Saciel membuat lingkaran sihir besar di tanah dan perlahan Cerlina muncul tepat di atasnya. Cerlina sedikit kaget dan melihat sekelilingnya.


"Di mana aku?" tanya Cerlina setelah pulih dari kekagetannya.


"Di pulau tak berpenghuni, Lina. Bisa minta tolong? Kau mampu membuka perisai suci di sana?" cerocos Saciel sembari menunjuk anggreknya. Cerlina berpaling dan melihat anggrek itu dengan minat tinggi.


"Hmm, bisa sepertinya. Ini tidak terlalu rumit," jawab Cerlina girang. Ia mengulurkan tongkatnya dan membaca pujian dalam bahasa asing, membuat ujung tongkatnya bersinar terang bersamaan dengan perisai yang membungkus anggrek tersebut. Perlahan sinar itu meredup. "Sudah."
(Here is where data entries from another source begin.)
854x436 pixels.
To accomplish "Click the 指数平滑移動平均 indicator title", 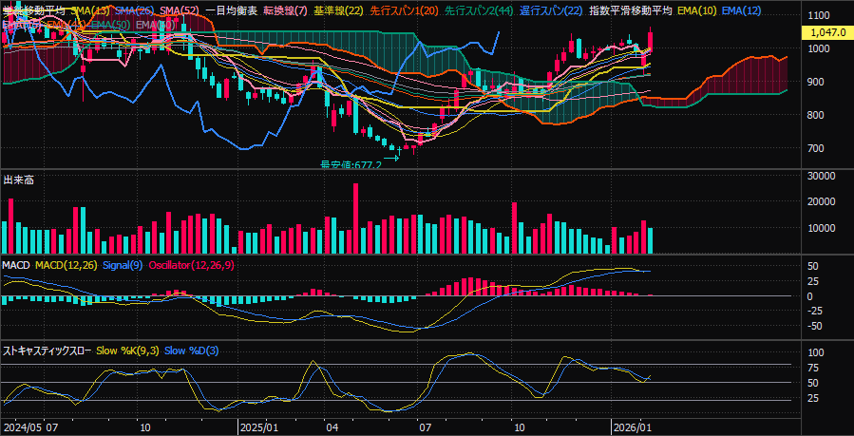I will click(x=631, y=9).
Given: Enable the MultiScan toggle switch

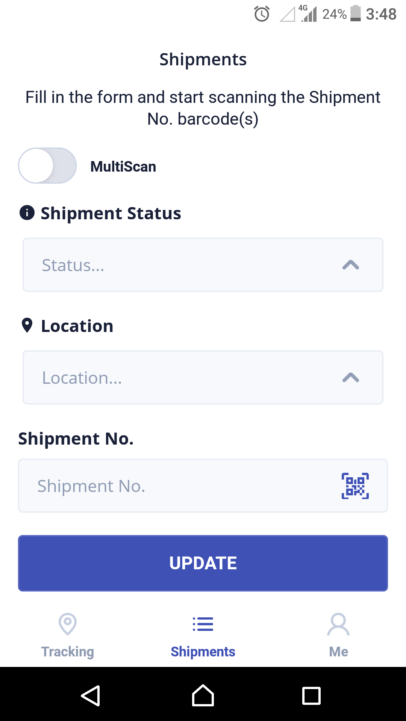Looking at the screenshot, I should pyautogui.click(x=47, y=166).
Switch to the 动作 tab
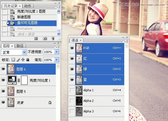 click(x=28, y=6)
"Mudahnya. Permisi," ujar Saciel sembari merapalkan mantra dan mencabut dengan hati-hati anggrek itu dengan sihir. Setelah seluruh akarnya tercerabut dari tubuh beringin itu, ia membawanya mendekat. "Wah, hitamnya benar-benar pekat."


"Benar, seperti onyx. Tak heran namanya sesuai," ujar Cerlina.


"Sekarang kita kembali saja," ujar Nero. Si kembar mengangguk dan menghantam tanah dengan tongkatnya, lalu memindahkan mereka kembali ke Careol.